Miss Lizzie's wedding - something I always said I would return to England for. And on August 13, Miss Lizzie married her handsome Dean at Peterborough Townhall. I feel so privileged to have been invited to share their day - and humbled by the wonderfully warm 'welcome backs' I received.

It is such a long journey to get from New Zealand to...well anywhere really. Australia and the Pacific aren't so far, but anywhere else, we just have to grin and bear it, I've learned - take drugs. I left NZ at 5pm Monday and reckon 35 hours later, I arrived at Ali and Richard's in Thrapston - 30 minutes out of Peterborough, England. A whole day hanging round Wellington waiting to leave, one hour to Auckland, three hours hanging round the airport, twelve hours to Los Angles, then two hours plus hanging round in the disgusting transit lounge...mercifully with free coffee, salty snacks and clean loos, then another 11 hours to Heathrow. A quickish jaunt on the Heathrow Express to Paddington Station, transfer to Kings Cross, then 1 hour to P'boro...and at last, a warm welcoming hug from Richard. A warm reunion with Ali and mercifully...bed!

An interesting 'adventure' with my lovely friends was the discovery of really weird pooh in their backyard...suddenly the 'pooh' started to move and I discovered that indeed it was not pooh, but 'grey (altho' they were brown) be the judge!

I ate delicious food at an Indian restaurant back in P'boro, at a 'Welcome back to Suzanne and catch up with Lizzie before she gets married' evening, and yummy risotto made by Richard. In Norwich, I ate at a delicious restaurant just down from my 9.99 pound a night room, and then back in Thrapston, I took Ali and Richard to the Bridge Hotel...a gorgeously old and full of character pub, just a short walk from their house. The theme here I guess is...there is delicious food where ever you go...make the most of it and eat as much as you can!

Then on to the USA. Mega portions, at my first restaurant I couldn't eat much more than the entree (which in the USA is a main course). I soon learned to order just appetisers - certainly not a main course. In Brigatine at 'the shore' (New Jersey) I ordered the mussel appetiser, and received the biggest bowl of delicious, tiny crustaceans ever...add some bread and I was a very fully and happy diner. We had a fantastic meal at Edie's...7 diners, 6 desserts, and an equally enjoyable dinner party at 'our place', again 7 diners, but this time only 3 desserts. I made Moroccan chicken, scalloped potatoes, salad, garlic bread, herbed carrots, riccota lasagna, chocolate mousse, fresh fruit and ice-cream...and two gorgeous cakes were brought by Marcie...the Americans sure do good cake.
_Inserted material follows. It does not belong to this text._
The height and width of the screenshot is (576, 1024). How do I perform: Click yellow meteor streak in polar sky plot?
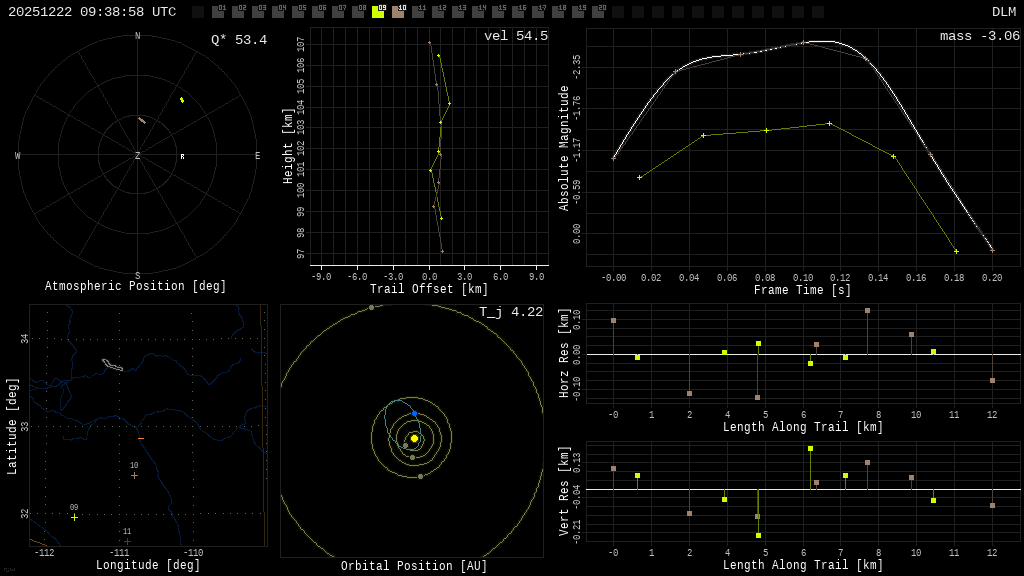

The airline food on Air New Zealand was really good considering I was travelling 'cattle class'. The whole Air NZ experience was marvellous...compared to previous snooty...'we're really far too cool to be bothered with you cattle class plebs' flights. The cabin crew on all Air NZ flights were older...incredibly helpful, accommodating and a joy to spend 12 uncomfortable hours with. The new 777's and the touch screen tvs are great...just touch the screen and your drink or snack requests arrive in just a few minutes...awesome! BUT, I visited a pharmacy in Philadelphia the day before I left and asked for something to help me sleep...what a stroke of genius! After hanging around JFK and San Francisco airports for hours, it was so good to be able to eat dinner on the plane then drift off to sleep, albeit somewhat uncomfortably...and being aware that I was possibly snoring...and not even caring - how many of those 300+ people will I ever have to see again...really?
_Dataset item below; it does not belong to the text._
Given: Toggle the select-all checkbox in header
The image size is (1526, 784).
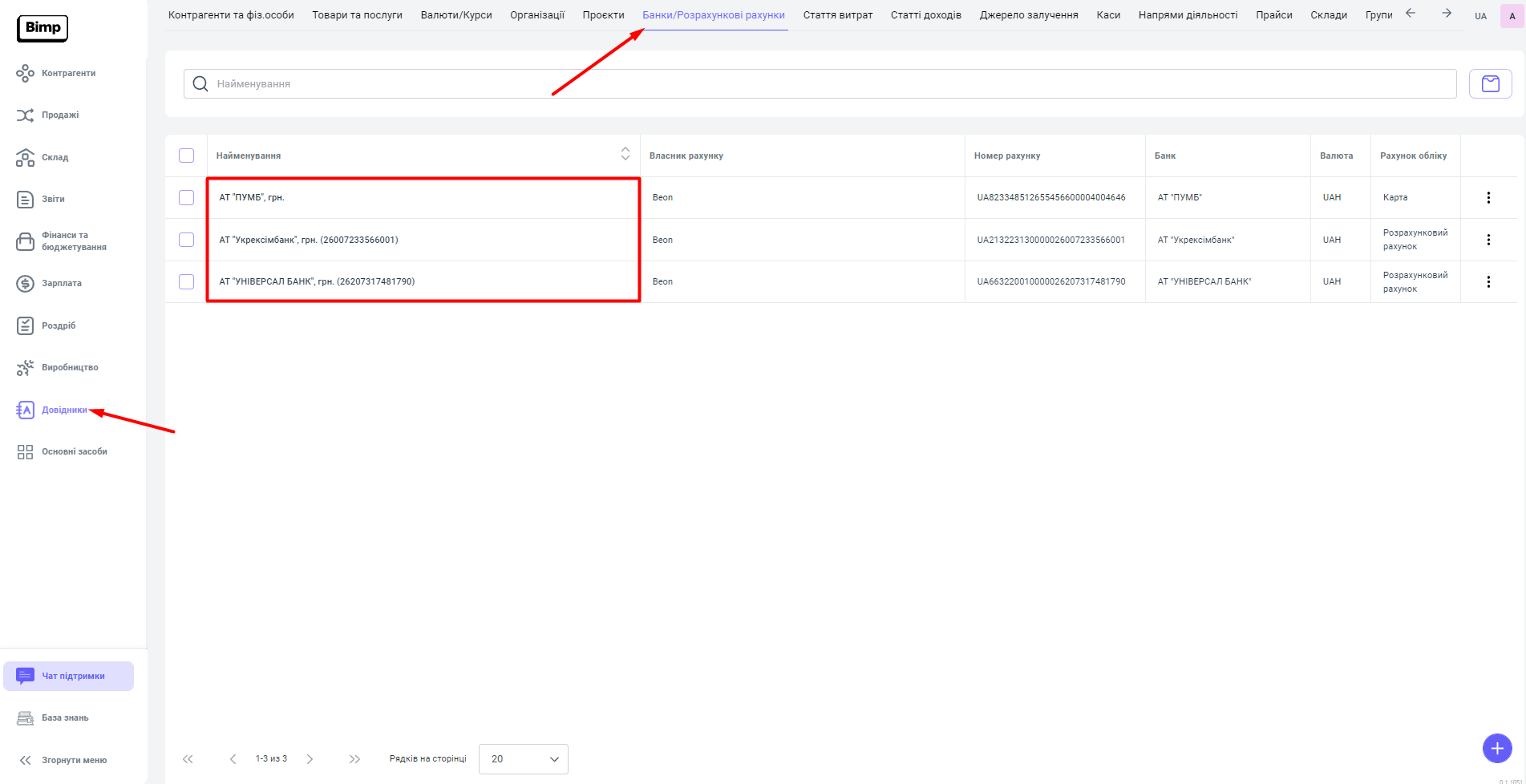Looking at the screenshot, I should tap(187, 156).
So...a recipe. My most famous and popular (and most requested) dessert is for my chocolate mousse...and it is dead easy.
Take a king size block of chocolate, around 250 grams. You can use any flavour...I've used Cadbury's Caramello. Peppermint, Black Forest...or just milk chocolate. In the USA I used Hershey's but it was VERY sweet.
Melt the chocolate with 300 mils of cream, stirring until smooth...then cool.
Whip another 300 mils of cream until stiff, then fold in the cooled chocolate/cream mix.
Pour into  a serving bowl and refrigerate until set. Or you can speed up the process by putting in the freexer for 3-4 hours...but make sure it doesn't freeze.
I serve it with fresh sliced fruit...mmm....mmmmmm.